India’s growing influence in Afghanistan has always been opposed by Islamabad, in pursuit of Pakistan’s blatant ambitions to establish a proxy regime at Kabul. Pakistan fears that India’s ‘soft power’ among the Afghans will leave Pakistan encircled by hostile neighbours. Pakistan has historically sought a zero Indian presence across its western borders, and has aggressively lobbied diplomatically against any Indian role in Afghanistan, even as it intensifies terrorist intimidation in physical attacks against Indian targets. Significantly, at a meeting of the Indian National Security Council (NSC) on February 12, the Research and Analysis Wing (R&AW) chief reportedly told Prime Minister Manmohan Singh that his agency had picked up a conversation between ISI chief, Lt. Gen. Shuja Pasha, and Afghanistan President Hamid Karzai, in which Pasha asked for a scaled down Indian presence in Afghanistan, including its cultural presence, in return for mediating a truce between Karzai and the Taliban.

 

After the ferocious February 26 attack, sources indicate that the ISI is planning more attacks on the Indian presence in Afghanistan. Intelligence inputs confirm that Indians are under a constant threat from Pakistan-backed terrorist groups. Regarding the February 26 incident, Indian Union Home Minister P. Chidambaram stated, on March 2, "there were intelligence alerts that Indian assets may be targeted, following which adequate steps were taken... but Afghanistan is a vulnerable area." Union Government sources indicated, on March 12, that India has received ‘credible’ intelligence inputs on a terrorist plot to abduct Indian diplomats.

 

Coming against a backdrop of a growing threat perception from ISI backed terrorist outfits, India has sent 40 Indo-Tibetan Border Police (ITBP) personnel to step up the security of its diplomatic corps in Afghanistan.
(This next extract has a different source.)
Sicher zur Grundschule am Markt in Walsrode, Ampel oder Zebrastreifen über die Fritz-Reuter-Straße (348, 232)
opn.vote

Earlier, there were 163 ITBP personnel, deployed at the Indian embassy in Kabul and its consulates in Jalalabad, Kandahar, Herat and Mazar-e-Sharif.

 

Despite growing threats from Pakistan-backed terrorist outfits, India has declared that it will continue its developmental activities in Afghanistan without scaling down its presence, even though it suspended operations of its medical mission in Kabul, which were hit by injuries to most of its members. National Security Adviser (NSA) Shivshankar Menon nevertheless asserted that India would continue to fulfil its developmental commitments towards the Afghan people, although there may be some adjustments in the way things were being done.

 

Threat perceptions from Pakistan backed terrorism at India’s many projects and establishments in Afghanistan have always been high. It is evident that India will have to invest much more in the security of its assets in that country, though it would be physically impossible to secure every place and every Indian life. India’s overwhelming emphasis in Afghanistan has been on ‘soft power’, and in the region, on minimal defensive capability, relinquishing the entire initiative to a malignant Pakistani intent. Since India has refused to evolve the necessary offensive capacity, and to seize the initiative, it will have to go on battling perceptions that it is running scared.